It’s a  great little cafe, and definitely worth a return trip.

In summary:

Price: cheap eats £7 full English, £4 sausage and egg sandwich,

Atmosphere and design: mod vintage themed, bright and busy

Food: tasty, good quality ingredients standard full English-style with some American variations (pancakes etc)

Enjoyment: cosy, welcoming, definitely worth the walk down from town if you have a little time to spare

Website: https://theenglishbreakfastclub.co.uk/ 

91 Wayland’s Yard: cool hipster brunch

Wayland’s Yard, 42 Bull Street, B4 6AF

Google pictures of ‘Bull Street Birmingham 1990s. The words that come to mind are not modern, or stylish, or cool. How times have changed. If you head to the top of Bull Street now, you will find yourself in Wayland’s Yard, which is all three.

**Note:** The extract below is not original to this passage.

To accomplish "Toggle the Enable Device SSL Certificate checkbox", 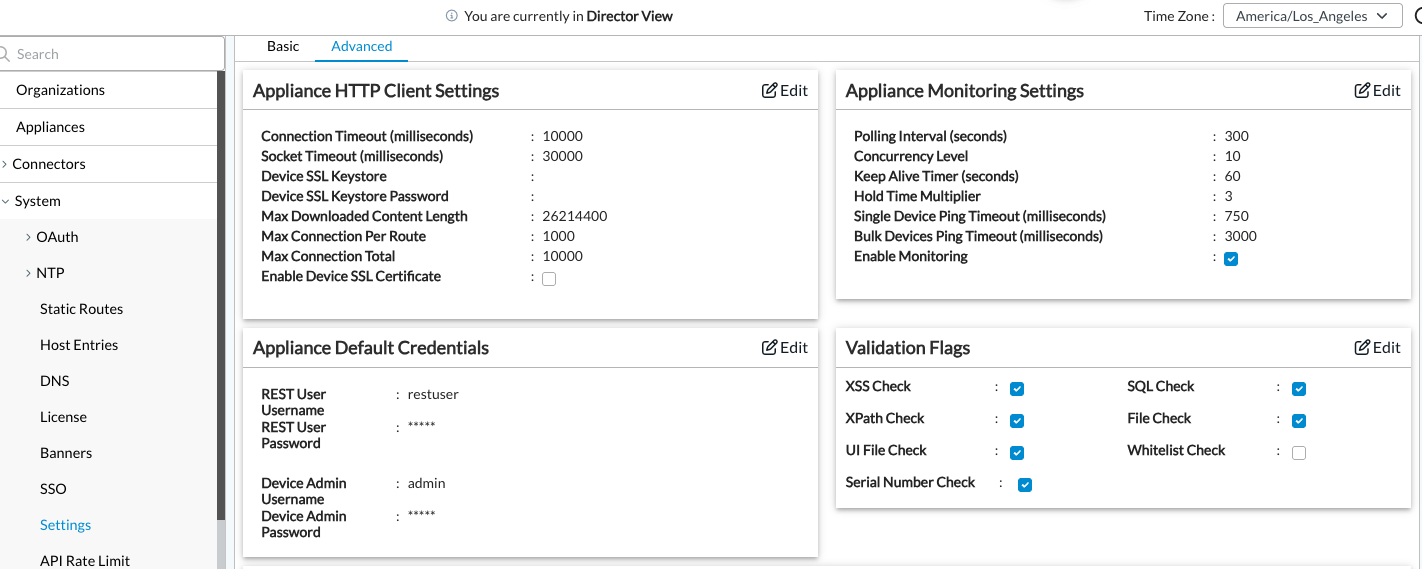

I’ve never been to San Francisco but based entirely on media stereotypes, I feel like brunch in Wayland’s Yard is brunch San Francisco-style. It’s all vast concrete floors and whitewashed walls, block colours and a cactus wall. It’s full of people wearing fashionably shapeless clothing, probably from Cos, in neutral colours, having working lunch meetings with their MacBooks, or working alone with their wireless headphones.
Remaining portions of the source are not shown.